A qui la faute alors ? A « à un gros problème de communication, coupe Agnel. La DTN n’a peut-être pas mis les nageurs au courant que moi j’étais volontaire pour aller nager. Ce matin, ils étaient tous dans la chambre avec un regard noir. Je me suis demandé où était le problème. Tout le monde est un peu fautif. On s’est tous vu cet après-midi, on a crevé l’abcès, on a mis les choses à plat. »
La malaise Bourelly
Voilà pour sa « version des faits ». Et ce n’est pas qu’elle ne nous satisfait pas, mais il y a quand même quelques trucs difficiles à comprendre là-dedans. D’abord, la résolution du problème semble un peu facile quand on voit la violence des attaques proférées ce matin. Ensuite, plus pragmatiquement, on a du mal à saisir pourquoi et Pothain et Bourelly ont dit que « Yannick Agnel avait changé plusieurs fois d’avis dans la semaine sur sa participation » alors que lui assure l’inverse.

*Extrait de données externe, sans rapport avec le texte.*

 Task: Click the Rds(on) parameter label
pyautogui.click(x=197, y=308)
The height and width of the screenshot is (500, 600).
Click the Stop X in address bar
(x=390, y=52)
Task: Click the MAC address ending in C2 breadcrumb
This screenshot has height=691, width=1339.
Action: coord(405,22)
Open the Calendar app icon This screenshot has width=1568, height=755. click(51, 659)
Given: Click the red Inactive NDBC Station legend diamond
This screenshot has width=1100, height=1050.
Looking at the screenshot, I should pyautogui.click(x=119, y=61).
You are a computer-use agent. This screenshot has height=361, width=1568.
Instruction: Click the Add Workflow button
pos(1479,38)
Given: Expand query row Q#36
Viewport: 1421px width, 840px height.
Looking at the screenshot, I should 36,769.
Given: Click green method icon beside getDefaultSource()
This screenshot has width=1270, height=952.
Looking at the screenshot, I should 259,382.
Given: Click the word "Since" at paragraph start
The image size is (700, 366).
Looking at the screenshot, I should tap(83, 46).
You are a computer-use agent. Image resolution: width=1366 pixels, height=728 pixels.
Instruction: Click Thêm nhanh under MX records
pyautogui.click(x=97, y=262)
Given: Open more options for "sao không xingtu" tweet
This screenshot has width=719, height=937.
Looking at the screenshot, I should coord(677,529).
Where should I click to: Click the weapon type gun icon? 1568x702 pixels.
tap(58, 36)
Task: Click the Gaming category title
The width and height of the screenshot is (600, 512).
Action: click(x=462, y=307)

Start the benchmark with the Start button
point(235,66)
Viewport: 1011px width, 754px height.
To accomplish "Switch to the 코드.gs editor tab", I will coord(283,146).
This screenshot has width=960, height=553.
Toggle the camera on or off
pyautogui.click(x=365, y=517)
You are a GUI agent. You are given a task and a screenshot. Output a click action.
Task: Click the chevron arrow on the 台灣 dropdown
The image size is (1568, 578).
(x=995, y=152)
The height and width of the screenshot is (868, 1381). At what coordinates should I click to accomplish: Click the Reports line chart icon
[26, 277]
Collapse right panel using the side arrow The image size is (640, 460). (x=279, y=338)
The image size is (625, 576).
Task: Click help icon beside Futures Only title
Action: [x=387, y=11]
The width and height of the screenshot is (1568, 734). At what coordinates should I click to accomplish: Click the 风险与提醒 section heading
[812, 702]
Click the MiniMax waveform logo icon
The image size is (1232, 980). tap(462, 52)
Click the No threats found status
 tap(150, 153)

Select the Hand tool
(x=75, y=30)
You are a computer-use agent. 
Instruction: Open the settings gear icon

Du coup, on a reposé la question : « A aucun moment vous n’avez dit que vous ne vouliez pas participer ? » « Non, jamais, répond Agnel. Même à 50 de fièvre je serais allé nager ce relais. Souffrant ou pas, il était hors de question que je n’y participe pas. […] J’étais amoindri, j’avais 40 de fièvre et j’étais alité. Je n’ai pas eu la présence d’esprit de dire on va le faire quand même. Je suis en chambre avec Lorys (Bourelly). Il a bien vu que je ne dormais pas de la nuit. »
C’est justement là que ça devient gênant. Certes moins virulent que Pothain dans ces déclarations du matin, Bourelly n’avait pas vraiment été tendre non plus avec Agnel, et particulièrement d’un point de vue médical. « Jordan a nagé avec une mononucléose à Londres, il s’est battu pour la France, soufflait-il après le relais. Lui, il a une rhino-pharyngite. C’est quand même pas tout à fait pareil… »
Bref, n’hésitez pas nous envoyer un petit mail si vous avez tout saisi, parce que nous on patauge clairement au milieu de ces zones d’ombre grandes comme des piscines olympiques. Ce sur quoi on serait prêt à parier en revanche, c’est que l’état-major de la Fédération française de natation était passé au milieu de tout ça pour circonscrire l’incendie et remettre tout le monde en place, au moins jusqu’à la fin des Jeux. En espérant qu’une médaille d’or de Florent Manaudou vienne tout faire oublier.